§ Data from a dataset:

■ ■ ■ ■

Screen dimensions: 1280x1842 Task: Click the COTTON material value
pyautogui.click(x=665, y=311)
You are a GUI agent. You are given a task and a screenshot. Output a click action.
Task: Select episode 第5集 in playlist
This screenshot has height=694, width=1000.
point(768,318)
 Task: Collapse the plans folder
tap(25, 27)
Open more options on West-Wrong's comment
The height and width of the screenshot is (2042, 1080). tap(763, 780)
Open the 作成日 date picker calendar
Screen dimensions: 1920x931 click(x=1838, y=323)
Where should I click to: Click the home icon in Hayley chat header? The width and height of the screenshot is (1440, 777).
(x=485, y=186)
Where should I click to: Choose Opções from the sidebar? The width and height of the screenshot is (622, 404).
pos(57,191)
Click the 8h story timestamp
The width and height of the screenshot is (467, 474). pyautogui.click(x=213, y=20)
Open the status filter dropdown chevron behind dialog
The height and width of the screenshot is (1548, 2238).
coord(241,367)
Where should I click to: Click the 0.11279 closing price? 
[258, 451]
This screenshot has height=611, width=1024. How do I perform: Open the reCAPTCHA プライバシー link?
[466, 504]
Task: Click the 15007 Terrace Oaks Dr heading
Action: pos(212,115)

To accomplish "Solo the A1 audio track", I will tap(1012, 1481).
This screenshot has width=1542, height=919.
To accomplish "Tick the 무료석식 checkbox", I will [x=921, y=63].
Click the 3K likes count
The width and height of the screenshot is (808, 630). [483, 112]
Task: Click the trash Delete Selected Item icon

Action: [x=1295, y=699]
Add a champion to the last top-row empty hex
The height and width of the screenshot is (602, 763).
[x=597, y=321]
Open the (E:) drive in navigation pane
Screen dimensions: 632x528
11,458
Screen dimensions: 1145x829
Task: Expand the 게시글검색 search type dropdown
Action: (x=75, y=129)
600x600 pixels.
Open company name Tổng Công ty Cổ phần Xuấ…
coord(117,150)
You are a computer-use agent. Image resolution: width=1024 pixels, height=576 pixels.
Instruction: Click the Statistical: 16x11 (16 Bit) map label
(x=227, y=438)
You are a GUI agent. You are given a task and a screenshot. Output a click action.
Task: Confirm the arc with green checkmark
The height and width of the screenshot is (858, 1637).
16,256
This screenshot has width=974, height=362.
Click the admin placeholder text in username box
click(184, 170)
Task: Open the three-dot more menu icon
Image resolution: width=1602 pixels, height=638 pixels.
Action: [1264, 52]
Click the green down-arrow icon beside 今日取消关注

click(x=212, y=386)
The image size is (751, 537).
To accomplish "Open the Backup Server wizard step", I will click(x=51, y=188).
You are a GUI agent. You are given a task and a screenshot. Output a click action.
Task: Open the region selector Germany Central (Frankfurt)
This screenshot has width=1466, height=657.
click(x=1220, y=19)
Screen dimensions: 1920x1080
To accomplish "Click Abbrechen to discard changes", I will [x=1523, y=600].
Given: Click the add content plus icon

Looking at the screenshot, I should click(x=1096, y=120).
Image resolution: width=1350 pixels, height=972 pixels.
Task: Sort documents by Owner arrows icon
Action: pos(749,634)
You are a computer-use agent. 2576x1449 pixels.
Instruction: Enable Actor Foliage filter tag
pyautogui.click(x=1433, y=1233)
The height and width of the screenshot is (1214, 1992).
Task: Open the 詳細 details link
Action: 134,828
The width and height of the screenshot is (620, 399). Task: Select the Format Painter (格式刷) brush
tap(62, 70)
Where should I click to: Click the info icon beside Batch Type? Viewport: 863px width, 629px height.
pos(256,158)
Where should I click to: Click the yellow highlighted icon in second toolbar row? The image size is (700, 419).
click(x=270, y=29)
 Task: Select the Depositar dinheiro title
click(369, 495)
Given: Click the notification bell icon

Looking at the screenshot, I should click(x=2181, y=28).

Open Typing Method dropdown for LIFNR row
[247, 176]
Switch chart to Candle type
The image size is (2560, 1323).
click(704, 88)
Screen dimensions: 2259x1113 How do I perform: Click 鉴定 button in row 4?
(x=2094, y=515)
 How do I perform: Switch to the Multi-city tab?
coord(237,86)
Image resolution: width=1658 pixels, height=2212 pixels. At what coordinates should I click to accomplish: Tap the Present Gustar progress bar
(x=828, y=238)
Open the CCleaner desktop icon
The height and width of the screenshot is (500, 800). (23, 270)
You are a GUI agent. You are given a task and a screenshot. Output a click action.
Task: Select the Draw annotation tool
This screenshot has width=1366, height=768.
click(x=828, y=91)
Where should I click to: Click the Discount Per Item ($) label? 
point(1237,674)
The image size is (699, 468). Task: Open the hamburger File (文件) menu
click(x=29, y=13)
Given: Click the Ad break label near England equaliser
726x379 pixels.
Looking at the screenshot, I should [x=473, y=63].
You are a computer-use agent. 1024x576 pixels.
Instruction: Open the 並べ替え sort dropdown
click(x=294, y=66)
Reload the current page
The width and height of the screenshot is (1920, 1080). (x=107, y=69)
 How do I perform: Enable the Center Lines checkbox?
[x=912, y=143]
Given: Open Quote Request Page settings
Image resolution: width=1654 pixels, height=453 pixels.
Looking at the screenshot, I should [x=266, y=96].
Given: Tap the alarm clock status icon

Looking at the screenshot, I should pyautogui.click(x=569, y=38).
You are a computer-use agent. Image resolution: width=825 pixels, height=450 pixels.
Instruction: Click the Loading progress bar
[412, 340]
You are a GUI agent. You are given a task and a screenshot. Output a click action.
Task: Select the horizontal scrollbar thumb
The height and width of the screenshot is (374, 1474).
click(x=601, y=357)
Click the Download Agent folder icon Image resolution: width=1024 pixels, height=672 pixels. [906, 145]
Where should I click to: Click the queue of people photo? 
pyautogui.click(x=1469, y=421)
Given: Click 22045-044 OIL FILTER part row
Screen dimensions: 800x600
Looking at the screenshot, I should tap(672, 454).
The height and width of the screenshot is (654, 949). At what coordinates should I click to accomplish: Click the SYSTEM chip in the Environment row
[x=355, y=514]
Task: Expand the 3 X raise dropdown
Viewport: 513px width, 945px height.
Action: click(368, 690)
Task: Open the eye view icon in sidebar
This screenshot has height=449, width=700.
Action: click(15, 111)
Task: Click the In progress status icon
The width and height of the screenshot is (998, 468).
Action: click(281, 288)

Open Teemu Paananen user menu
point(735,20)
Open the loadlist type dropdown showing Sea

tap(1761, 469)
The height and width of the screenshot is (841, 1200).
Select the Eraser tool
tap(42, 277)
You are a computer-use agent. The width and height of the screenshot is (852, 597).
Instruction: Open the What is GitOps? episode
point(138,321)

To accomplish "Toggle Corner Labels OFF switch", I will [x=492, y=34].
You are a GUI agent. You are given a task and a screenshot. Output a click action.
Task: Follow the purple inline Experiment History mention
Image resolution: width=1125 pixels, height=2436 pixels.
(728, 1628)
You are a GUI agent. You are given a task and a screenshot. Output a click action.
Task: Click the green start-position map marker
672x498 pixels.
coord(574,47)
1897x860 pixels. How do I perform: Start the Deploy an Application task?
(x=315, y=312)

■ ■ ■ ■

§ Request: Quote all of the data above word for word, keeping every line as it appears.

§ Correct result:
Screen dimensions: 1280x1842 Task: Click the COTTON material value
pyautogui.click(x=665, y=311)
You are a GUI agent. You are given a task and a screenshot. Output a click action.
Task: Select episode 第5集 in playlist
This screenshot has height=694, width=1000.
point(768,318)
 Task: Collapse the plans folder
tap(25, 27)
Open more options on West-Wrong's comment
The height and width of the screenshot is (2042, 1080). tap(763, 780)
Open the 作成日 date picker calendar
Screen dimensions: 1920x931 click(x=1838, y=323)
Where should I click to: Click the home icon in Hayley chat header? The width and height of the screenshot is (1440, 777).
(x=485, y=186)
Where should I click to: Choose Opções from the sidebar? The width and height of the screenshot is (622, 404).
pos(57,191)
Click the 8h story timestamp
The width and height of the screenshot is (467, 474). pyautogui.click(x=213, y=20)
Open the status filter dropdown chevron behind dialog
The height and width of the screenshot is (1548, 2238).
coord(241,367)
Where should I click to: Click the 0.11279 closing price? 
[258, 451]
This screenshot has height=611, width=1024. How do I perform: Open the reCAPTCHA プライバシー link?
[466, 504]
Task: Click the 15007 Terrace Oaks Dr heading
Action: pos(212,115)

To accomplish "Solo the A1 audio track", I will tap(1012, 1481).
This screenshot has width=1542, height=919.
To accomplish "Tick the 무료석식 checkbox", I will [x=921, y=63].
Click the 3K likes count
The width and height of the screenshot is (808, 630). [483, 112]
Task: Click the trash Delete Selected Item icon

Action: [x=1295, y=699]
Add a champion to the last top-row empty hex
The height and width of the screenshot is (602, 763).
[x=597, y=321]
Open the (E:) drive in navigation pane
Screen dimensions: 632x528
11,458
Screen dimensions: 1145x829
Task: Expand the 게시글검색 search type dropdown
Action: (x=75, y=129)
600x600 pixels.
Open company name Tổng Công ty Cổ phần Xuấ…
coord(117,150)
You are a computer-use agent. Image resolution: width=1024 pixels, height=576 pixels.
Instruction: Click the Statistical: 16x11 (16 Bit) map label
(x=227, y=438)
You are a GUI agent. You are given a task and a screenshot. Output a click action.
Task: Confirm the arc with green checkmark
The height and width of the screenshot is (858, 1637).
16,256
This screenshot has width=974, height=362.
Click the admin placeholder text in username box
click(184, 170)
Task: Open the three-dot more menu icon
Image resolution: width=1602 pixels, height=638 pixels.
Action: [1264, 52]
Click the green down-arrow icon beside 今日取消关注

click(x=212, y=386)
The image size is (751, 537).
To accomplish "Open the Backup Server wizard step", I will click(x=51, y=188).
You are a GUI agent. You are given a task and a screenshot. Output a click action.
Task: Open the region selector Germany Central (Frankfurt)
This screenshot has width=1466, height=657.
click(x=1220, y=19)
Screen dimensions: 1920x1080
To accomplish "Click Abbrechen to discard changes", I will [x=1523, y=600].
Given: Click the add content plus icon

Looking at the screenshot, I should click(x=1096, y=120).
Image resolution: width=1350 pixels, height=972 pixels.
Task: Sort documents by Owner arrows icon
Action: pos(749,634)
You are a computer-use agent. 2576x1449 pixels.
Instruction: Enable Actor Foliage filter tag
pyautogui.click(x=1433, y=1233)
The height and width of the screenshot is (1214, 1992).
Task: Open the 詳細 details link
Action: 134,828
The width and height of the screenshot is (620, 399). Task: Select the Format Painter (格式刷) brush
tap(62, 70)
Where should I click to: Click the info icon beside Batch Type? Viewport: 863px width, 629px height.
pos(256,158)
Where should I click to: Click the yellow highlighted icon in second toolbar row? The image size is (700, 419).
click(x=270, y=29)
 Task: Select the Depositar dinheiro title
click(369, 495)
Given: Click the notification bell icon

Looking at the screenshot, I should click(x=2181, y=28).

Open Typing Method dropdown for LIFNR row
[247, 176]
Switch chart to Candle type
The image size is (2560, 1323).
click(704, 88)
Screen dimensions: 2259x1113 How do I perform: Click 鉴定 button in row 4?
(x=2094, y=515)
 How do I perform: Switch to the Multi-city tab?
coord(237,86)
Image resolution: width=1658 pixels, height=2212 pixels. At what coordinates should I click to accomplish: Tap the Present Gustar progress bar
(x=828, y=238)
Open the CCleaner desktop icon
The height and width of the screenshot is (500, 800). (23, 270)
You are a GUI agent. You are given a task and a screenshot. Output a click action.
Task: Select the Draw annotation tool
This screenshot has width=1366, height=768.
click(x=828, y=91)
Where should I click to: Click the Discount Per Item ($) label? 
point(1237,674)
The image size is (699, 468). Task: Open the hamburger File (文件) menu
click(x=29, y=13)
Given: Click the Ad break label near England equaliser
726x379 pixels.
Looking at the screenshot, I should [x=473, y=63].
You are a computer-use agent. 1024x576 pixels.
Instruction: Open the 並べ替え sort dropdown
click(x=294, y=66)
Reload the current page
The width and height of the screenshot is (1920, 1080). (x=107, y=69)
 How do I perform: Enable the Center Lines checkbox?
[x=912, y=143]
Given: Open Quote Request Page settings
Image resolution: width=1654 pixels, height=453 pixels.
Looking at the screenshot, I should [x=266, y=96].
Given: Tap the alarm clock status icon

Looking at the screenshot, I should pyautogui.click(x=569, y=38).
You are a computer-use agent. Image resolution: width=825 pixels, height=450 pixels.
Instruction: Click the Loading progress bar
[412, 340]
You are a GUI agent. You are given a task and a screenshot. Output a click action.
Task: Select the horizontal scrollbar thumb
The height and width of the screenshot is (374, 1474).
click(x=601, y=357)
Click the Download Agent folder icon Image resolution: width=1024 pixels, height=672 pixels. [906, 145]
Where should I click to: Click the queue of people photo? 
pyautogui.click(x=1469, y=421)
Given: Click 22045-044 OIL FILTER part row
Screen dimensions: 800x600
Looking at the screenshot, I should tap(672, 454).
The height and width of the screenshot is (654, 949). At what coordinates should I click to accomplish: Click the SYSTEM chip in the Environment row
[x=355, y=514]
Task: Expand the 3 X raise dropdown
Viewport: 513px width, 945px height.
Action: click(368, 690)
Task: Open the eye view icon in sidebar
This screenshot has height=449, width=700.
Action: click(15, 111)
Task: Click the In progress status icon
The width and height of the screenshot is (998, 468).
Action: click(281, 288)

Open Teemu Paananen user menu
point(735,20)
Open the loadlist type dropdown showing Sea

tap(1761, 469)
The height and width of the screenshot is (841, 1200).
Select the Eraser tool
tap(42, 277)
You are a computer-use agent. The width and height of the screenshot is (852, 597).
Instruction: Open the What is GitOps? episode
point(138,321)

To accomplish "Toggle Corner Labels OFF switch", I will [x=492, y=34].
You are a GUI agent. You are given a task and a screenshot. Output a click action.
Task: Follow the purple inline Experiment History mention
Image resolution: width=1125 pixels, height=2436 pixels.
(728, 1628)
You are a GUI agent. You are given a task and a screenshot. Output a click action.
Task: Click the green start-position map marker
672x498 pixels.
coord(574,47)
1897x860 pixels. How do I perform: Start the Deploy an Application task?
(x=315, y=312)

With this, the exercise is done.